O apresentador contou que atualmente assiste programas esportivos, jornalísticos, séries e filmes.
Faustão afirmou que precisou treinar a paciência após o transplante de coração, em 2023, seguido de várias complicações na saúde. "Fui doutrinado, ou melhor, adestrado a ter resiliência".
Ele deu a entrevista acompanhado do cardiologista Fernando Bacal, que o atendeu após uma viagem aos Estados Unidos e constatou a necessidade urgente de transplante de coração.
Faustão foi internado na UTI do Einstein Hospital Israelita como paciente prioritário para o transplante.
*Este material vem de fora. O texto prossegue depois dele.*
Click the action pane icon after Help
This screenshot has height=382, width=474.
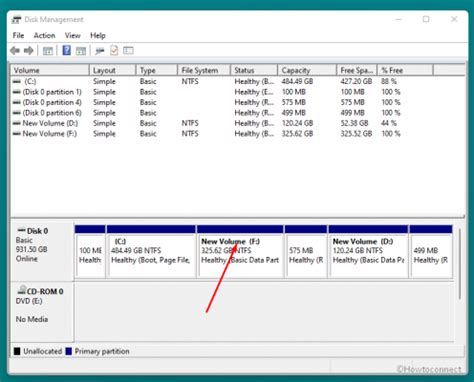(81, 51)
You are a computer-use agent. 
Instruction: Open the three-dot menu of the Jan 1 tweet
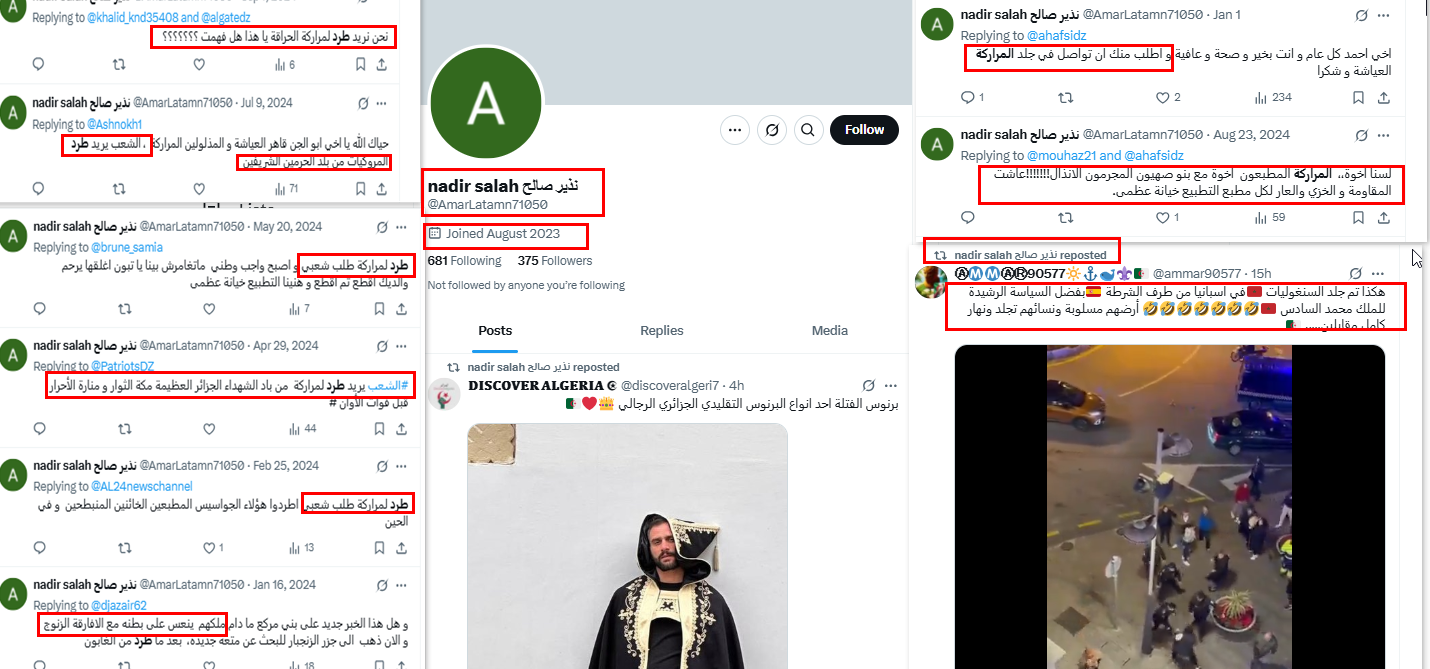[x=1384, y=15]
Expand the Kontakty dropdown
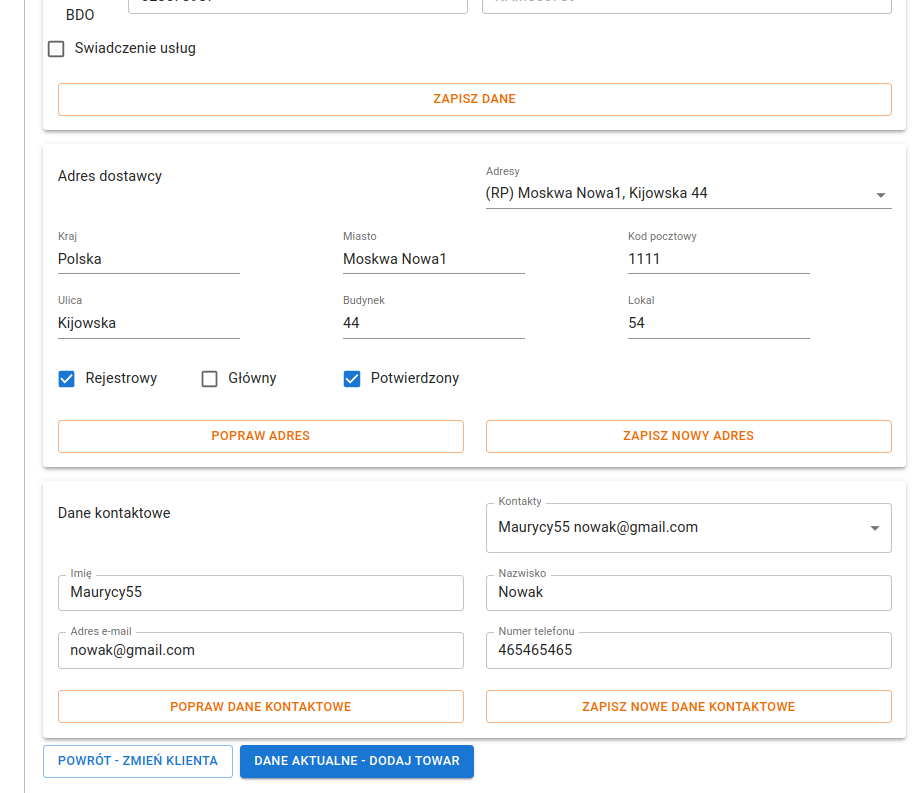Viewport: 915px width, 793px height. [874, 528]
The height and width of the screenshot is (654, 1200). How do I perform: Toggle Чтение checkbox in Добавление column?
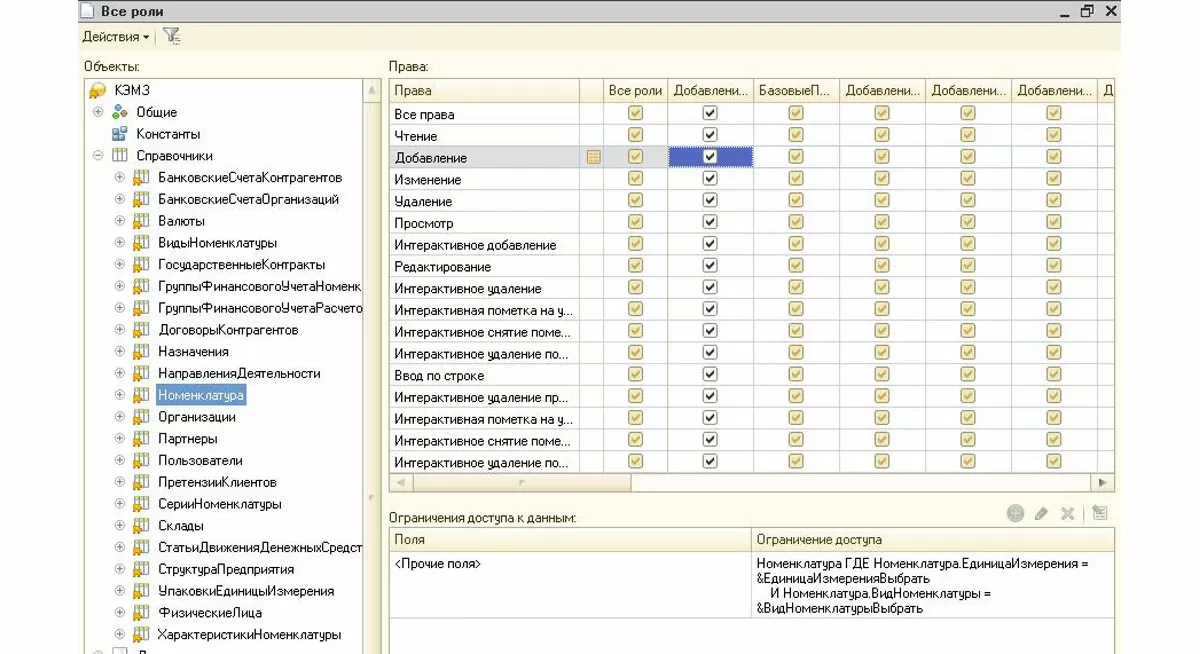710,135
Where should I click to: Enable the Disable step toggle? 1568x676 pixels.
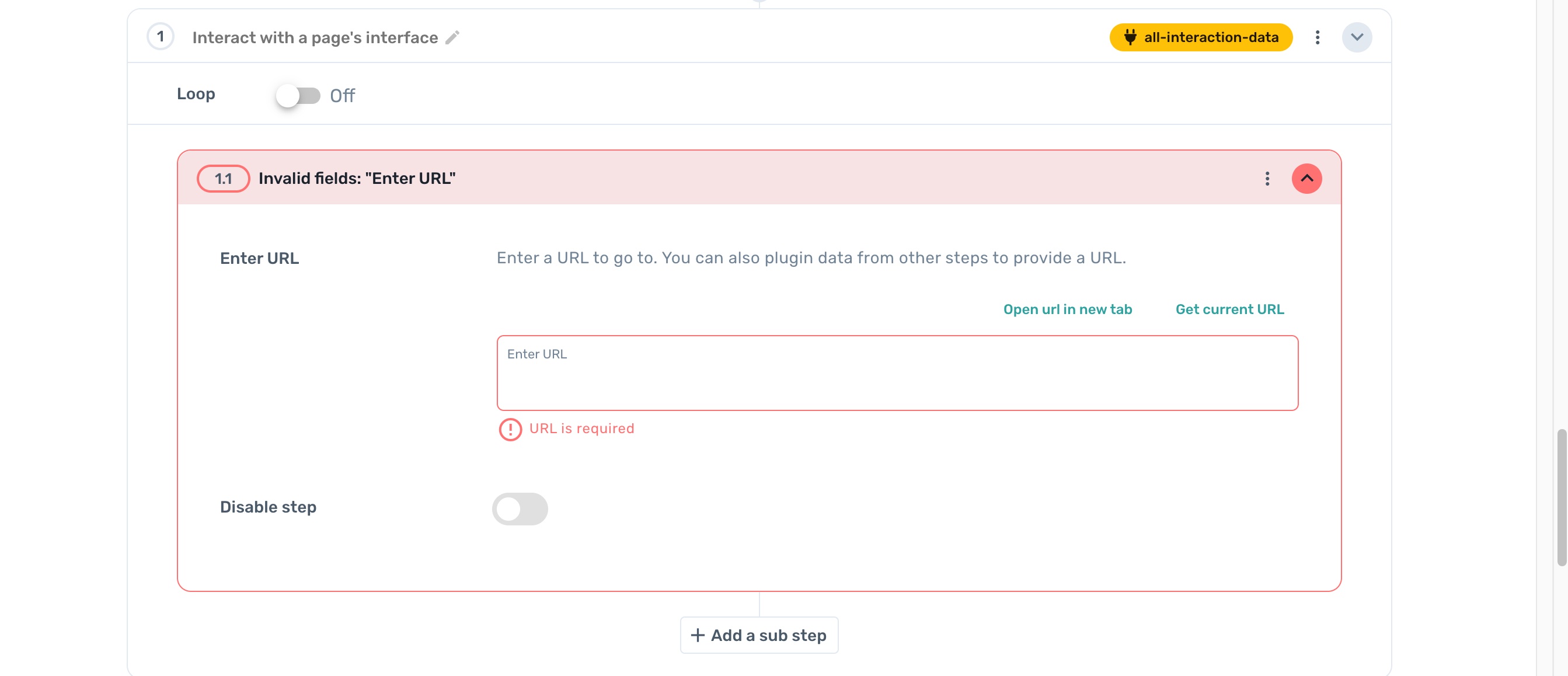coord(520,508)
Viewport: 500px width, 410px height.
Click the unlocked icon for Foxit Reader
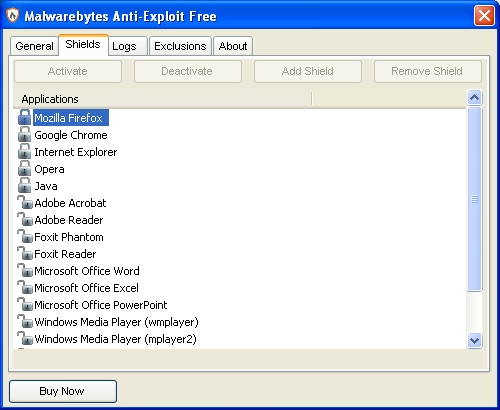tap(25, 253)
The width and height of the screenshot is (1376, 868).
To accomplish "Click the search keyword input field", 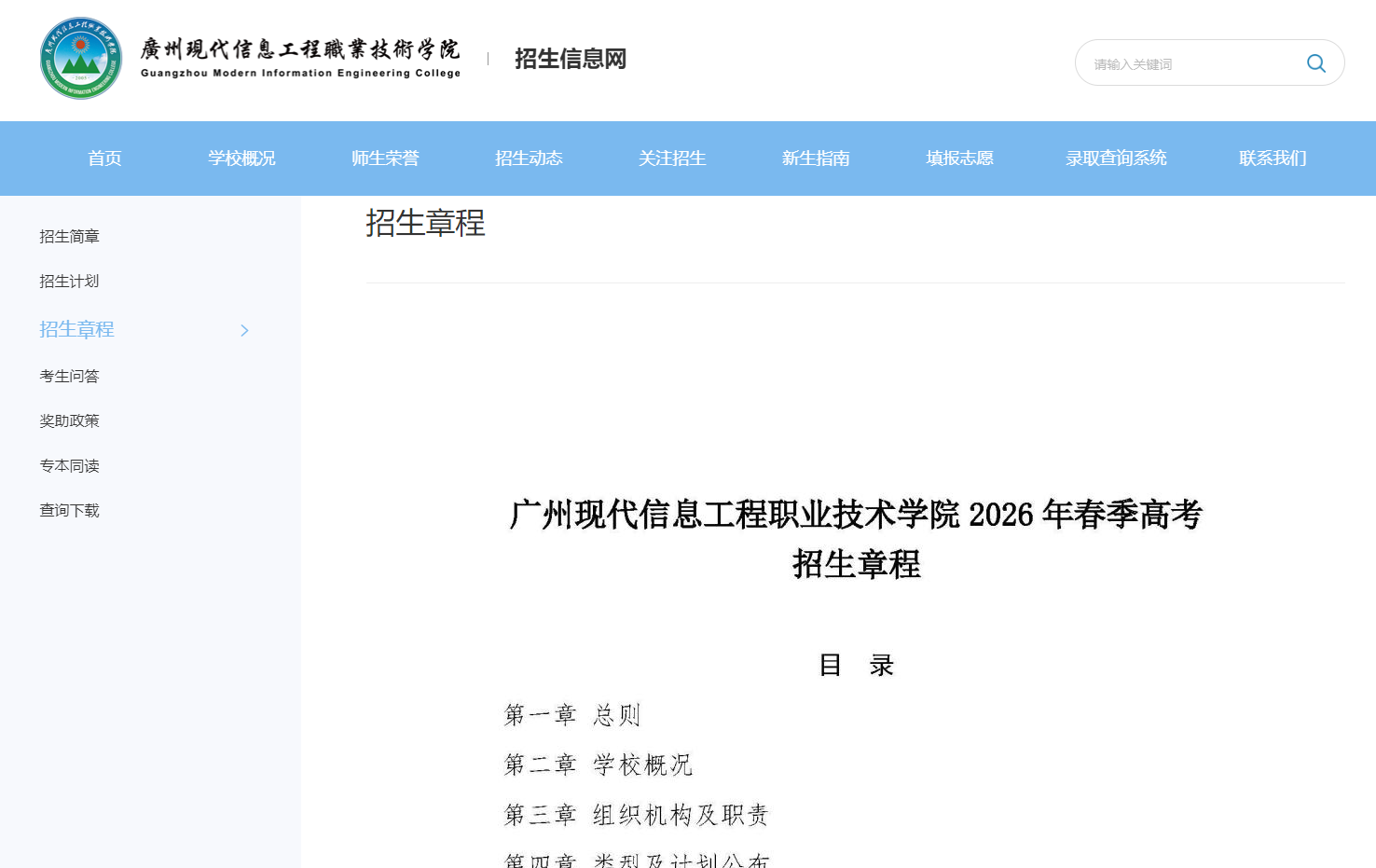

De acordo com o médico, a fila segue critérios de compatibilidade sanguínea, gravidade e tempo de espera.
No caso do apresentador, ele dependia de medicação e aparelhos para sobreviver e esperou cerca de um mês pelo novo coração, no "bico do corvo", como disse o próprio Faustão.
Bacal reforçou que a fila de transplantes no Brasil é única e gerenciada pelo Ministério da Saúde. De acordo com ele, 45% das famílias aceitam a doação de órgãos no país e o ideal seria chegar a 80% para atender a todos os pacientes. Hoje há 50 mil pessoas no Brasil esperando um transplante.
"Um doador pode doar até seis, sete órgãos. É impressionante. Além de ser uma demonstração de amor, consegue dar vida para cinco, seis pessoas", afirmou Faustão.
O cardiologista disse que o apresentador ajuda a mostrar a seriedade do programa de transplantes no país e estimula a doação de órgãos.
"Ter um paciente como o Fausto, com todo o histórico de saúde, é um orgulho para a medicina brasileira. Se eu puder dizer para a população sobre o que ele nos deixa, é [a possibilidade] de falar sobre a doação de órgãos. É um grande legado", afirmou.